Insurer Aviva yesterday reported weaker 2009 life sales, held back by tough economic conditions in the UK, and said its general insurance arm had been hit by hefty bad weather claims in the final quarter.
Aviva had total 2009 life and pensions sales of £32bn, down 12 per cent from £36.24bn the previous year, the company said yesterday.
Analysts had expected sales of £31.3bn, according to the average of 11 forecasts collected by the company.
Britain’s second-biggest insurer, behind Prudential, said its general insurance profits for 2009 would be dented by £100m of claims for damage from storms in Ireland and the UK during the final three months of the year.

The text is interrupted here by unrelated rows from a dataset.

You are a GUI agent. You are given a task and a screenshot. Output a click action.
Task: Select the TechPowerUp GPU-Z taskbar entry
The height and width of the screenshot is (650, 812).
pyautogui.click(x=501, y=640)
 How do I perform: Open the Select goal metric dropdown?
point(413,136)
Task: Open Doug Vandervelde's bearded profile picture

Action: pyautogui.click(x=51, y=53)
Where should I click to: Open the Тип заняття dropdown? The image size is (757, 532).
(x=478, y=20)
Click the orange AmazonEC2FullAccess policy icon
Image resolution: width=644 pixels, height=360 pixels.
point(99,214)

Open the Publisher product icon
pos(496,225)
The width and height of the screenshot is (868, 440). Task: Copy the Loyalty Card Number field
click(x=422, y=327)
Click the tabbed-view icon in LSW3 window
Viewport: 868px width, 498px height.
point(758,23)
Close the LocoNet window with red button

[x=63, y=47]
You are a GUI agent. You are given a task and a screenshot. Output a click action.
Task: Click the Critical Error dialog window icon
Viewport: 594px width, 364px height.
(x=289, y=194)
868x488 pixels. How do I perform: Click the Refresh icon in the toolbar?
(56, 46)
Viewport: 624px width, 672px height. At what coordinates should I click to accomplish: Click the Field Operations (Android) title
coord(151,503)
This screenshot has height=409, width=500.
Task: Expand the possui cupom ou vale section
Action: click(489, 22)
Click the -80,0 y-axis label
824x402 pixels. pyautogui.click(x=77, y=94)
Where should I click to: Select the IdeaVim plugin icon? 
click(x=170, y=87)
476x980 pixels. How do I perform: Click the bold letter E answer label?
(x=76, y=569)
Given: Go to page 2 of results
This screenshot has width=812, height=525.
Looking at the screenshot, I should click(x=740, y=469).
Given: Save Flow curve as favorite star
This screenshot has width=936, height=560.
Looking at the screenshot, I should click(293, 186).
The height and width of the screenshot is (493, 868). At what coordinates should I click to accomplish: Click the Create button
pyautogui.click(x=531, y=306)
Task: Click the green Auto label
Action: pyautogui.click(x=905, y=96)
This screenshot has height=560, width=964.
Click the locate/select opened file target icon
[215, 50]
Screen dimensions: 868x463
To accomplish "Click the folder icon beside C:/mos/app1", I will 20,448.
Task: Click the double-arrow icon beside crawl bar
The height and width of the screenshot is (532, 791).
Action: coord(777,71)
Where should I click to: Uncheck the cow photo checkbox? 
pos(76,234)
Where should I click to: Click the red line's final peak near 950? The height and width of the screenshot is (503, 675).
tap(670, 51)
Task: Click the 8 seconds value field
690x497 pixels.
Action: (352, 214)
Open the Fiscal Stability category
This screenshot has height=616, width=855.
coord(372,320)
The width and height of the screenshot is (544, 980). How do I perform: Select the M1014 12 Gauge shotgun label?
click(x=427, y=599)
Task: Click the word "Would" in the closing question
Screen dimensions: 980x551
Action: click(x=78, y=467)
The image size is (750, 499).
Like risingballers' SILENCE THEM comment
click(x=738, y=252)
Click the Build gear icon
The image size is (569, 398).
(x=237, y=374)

Aviva had a capital surplus of £4.5bn pounds at the end of 2009, compared with £2bn a year earlier, the company added.
Insurers’ shares fell steeply in early 2009 because of worries that sliding financial markets could erode their solvency capital, prompting companies across the sector to build up their reserves.
But Aviva said its life sales rose 21 per cent in the final quarter of 2009, and added that it was well-placed to benefit from an economic upturn in its major markets.
“We start 2010 in a strong position,” chief executive Andrew Moss said. Aviva shares closed at 398p, valuing the company at about £11bn.
The stock closed down 4.2 per cent at £381.2p.